How will I know when to get my second dose of COVID-19 vaccine?

A closeup of someone writing with a pen on a card that says "COVID-19 Vaccination Record Card."
A healthcare worker in Pennsylvania’s Chester County fills out a vaccination record card before administering Moderna’s vaccine to a patient.
(Matt Slocum / Associated Press)

As health officials across the country try to get COVID-19 vaccines to people more quickly, it’s already time for some people to get their second shots.

Who’s keeping track to make sure that you get the correct second dose and that you get it on time?

It’s one of the many logistical issues that must be addressed to pull off the unprecedented vaccination campaign. The first COVID-19 vaccines available in the U.S. require two doses taken weeks apart. Other vaccines in the pipeline might not require two doses, but the record-keeping for those would work the same way.


The question of how many people must be vaccinated to reach herd immunity against COVID-19 is of crucial importance. Experts say the number is probably higher than previously thought.

Dec. 26, 2020

Here’s a look at how COVID-19 vaccinations are being tracked, and who has access to the information.

What’s needed for my first shot?

When vaccines become widely available in coming months, the doctor’s office, health clinic or pharmacy where you get your shot will ask for basic information, such as your name, date of birth and gender.

You might also be asked for other information, such as your race and any health condition that could put you at higher risk for a severe case of COVID-19. But exactly what you’re asked will vary depending on where you go.

The shots are free, but you’ll probably be asked for your insurance information, if you have it.

Will I get a reminder for my second shot?

You’ll receive a vaccination record card saying when and where you got your first shot and what kind it was. Doctor’s offices, clinics and pharmacies will probably send reminders about the second dose; those could come by text, email or phone.

Doses of the vaccine made by Pfizer and BioNTech are supposed to be given three weeks apart, and doses of the vaccine developed by Moderna and the National Institutes of Health should be four weeks apart.

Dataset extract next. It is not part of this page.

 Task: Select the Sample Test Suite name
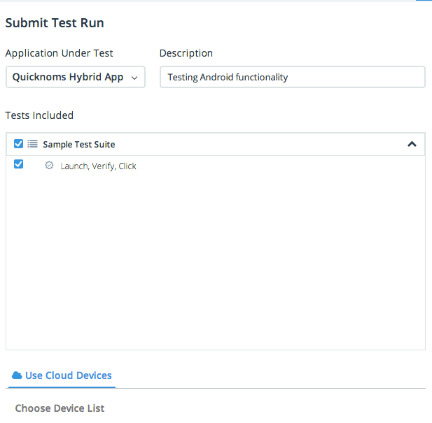(78, 145)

But the timing doesn’t have to be exact. The federal Centers for Disease Control and Prevention notes that doses given within four days of those targets are fine.

Will there be a record of my vaccination?

Providers should have a record of your vaccination in their system. They’ll also be entering the information into state or local immunization registries, which are used to record childhood and other vaccinations.

The registries will receive details such as which vaccine you received and when. That way, if you go to a pharmacy in another part of town for your second shot, workers there should be able to look up information about your first dose.

Local registries also will be feeding information to the CDC to give officials there a national picture of vaccination efforts.

What is being shared with the CDC?

That’s been a sticking point.

The CDC wanted information including names, dates of birth and gender of people vaccinated from local health officials. But many states pushed back, citing privacy concerns. They were still hammering out their data-sharing agreements in the final weeks before the first vaccine shipments went out.

Jon Reid, manager of the vaccine registry in Utah, said he expected most states to send data with personal information removed. But exactly what’s shared could vary.


“We have our own state laws that we need to be consistent with,” said Kevin Klein, director of Colorado’s Division of Homeland Security and Emergency Management.

Americans’s interest in a COVID-19 vaccine is waning, with only 56% of adults saying they would get it if it were available. That’s down from 74% in April.

Dec. 31, 2020

Philadelphia said it had agreed to share data on the ages of people who received vaccines, for example, but not names or birth dates.

“We are going to send them what we think is appropriate,” said Aras Islam, manager of the city’s vaccine registry.

The CDC had also requested information on people’s race and ethnicity. But some providers aren’t set up to collect that information, and it isn’t required, said Mitchel Rothholz of the American Pharmacists Assn.

Philadelphia says it’s asking providers to enter data on race and ethnicity if they can, and sharing that with the CDC. The city says that about 80% of cases so far include that information and that the percentage is expected to climb.

Why does the CDC want my vaccination information?

Federal officials say they need it to track vaccination efforts nationally and to identify regions or groups that might need more shipments.


To do that, the CDC says it will feed data without identifying details into a program called Tiberius. It’s not yet clear what insights the program will be able to offer, given the changes states made to their data use agreements.

“There will be some data variability, and we’re working through that analysis right now,” Army Col. R.J. Mikesh, the technology lead for the federal government’s COVID-19 vaccine development push, said previously.

Officials with the U.S. Department of Health and Human Services haven’t detailed what information they plan to make public or when.

How will data be protected?

Vaccination information from states and cities will go into a CDC data repository called the COVID-19 Clearinghouse, which will “encrypt and store” the information, according to a data agreement sent to states.

The agreement says that the CDC will “take all reasonable measures to secure” the data and that the agency won’t be able to access any personally identifiable information without the permission of local jurisdictions. Federal health officials have said the data could also be useful if people happen to be in another part of the country for the second shot.

But without more details on how data might be secured, Islam in Philadelphia said the city opted to share information without any identifying information.